Where in the world did you ever get the impression that two sentences about the roles of Williams and McRoberts in the Duke offense was supposed to be a comprehensive scouting report? 

But if he has a consistent jump shot out to 18 feet, I just haven't seen enough of it. Obviously he can hit a jumper when he is wide open, but most players can. Not even close to a strength for him. 



> I have never claimed that Shelden will be a great pro (I think he'll be an adequate player, a border line starter).


Maybe a Brian Grant or Kurt Thomas type career...



> However, I won't deny that he has improved immensely during his time at Duke, and while he'll never a graceful post player, his footwork has improved a ton (especially since last season). So I'm not sure how my Duke bias is playing into this, as I think we can agree that this is a fair projection of Shelden's pro career. What I am taking issue with is your statement that he should play a complementary role at times to Josh McRoberts.

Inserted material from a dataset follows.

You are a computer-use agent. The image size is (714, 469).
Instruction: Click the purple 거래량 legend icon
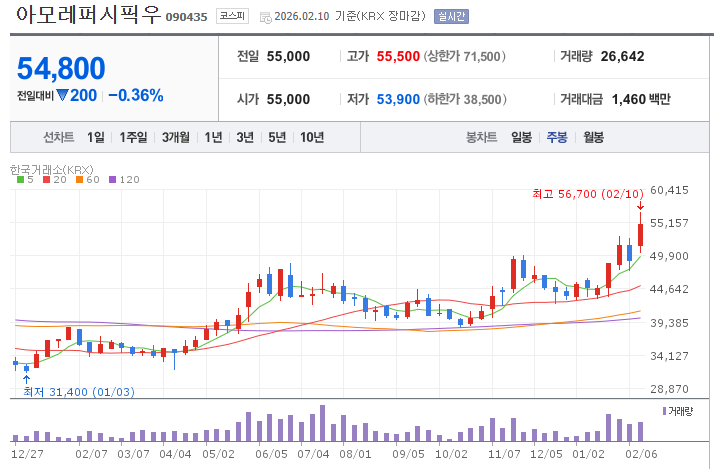[664, 411]
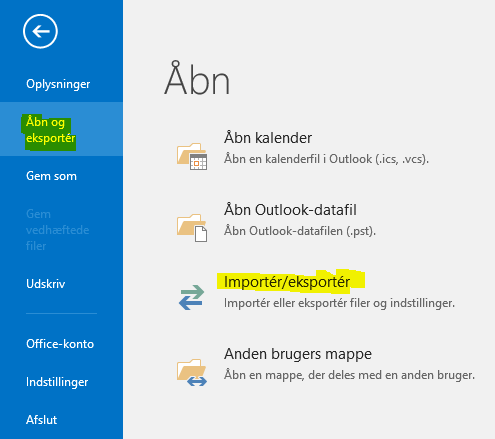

I don't see what is so bad about my assessment. My point is that Josh McRoberts isn't a blue-collar big man. He won't get to a lot of the rebounds that Williams will. He dosen't the low-post toughness that Williams has. At the same time, McRoberts has the go-too scoring ability of a Shelden Williams. Why not play both of them in a way that emphasizes their strengths? You appear to think that Williams deserves 100% of the post scoring touches, and while it would be stupid to argue that McRoberts is better than Williams at anything at the moment (I certainly have not done that), I just think that Coach K is going to regret not developing McRoberts as a go-to scorer late in the season when a team is able to get Williams in foul trouble. 

I have no problem with you disagreeing, but I do take issue when you misconstrue what I am saying, blow my conclusions completely out of proportion, and totally blast me. 

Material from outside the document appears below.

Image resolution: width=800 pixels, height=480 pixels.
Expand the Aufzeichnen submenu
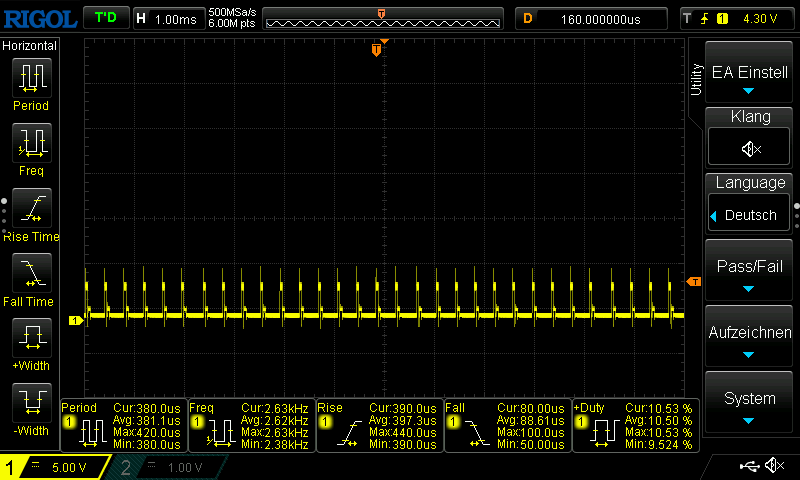749,336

And I will be honest - the fact that you only show up around here when somebody has something negative to say about Duke doesn't exactly do positive things for your credibility.


----------



## The Truth (Jul 22, 2002)

Jonathan Watters said:


> It comes from watching Duke play. Half of Williams' baskets come on drive and kicks from Duke guards who draw an extra defender and find him wide open under the basket. The majority of the rest of his baskets come on short hook shots where he shields the defender with his bulky frame. You know as well as I do that this is the case.


No, actually most of Williams' baskets come from when he catches the ball in the low post with his back to the basket.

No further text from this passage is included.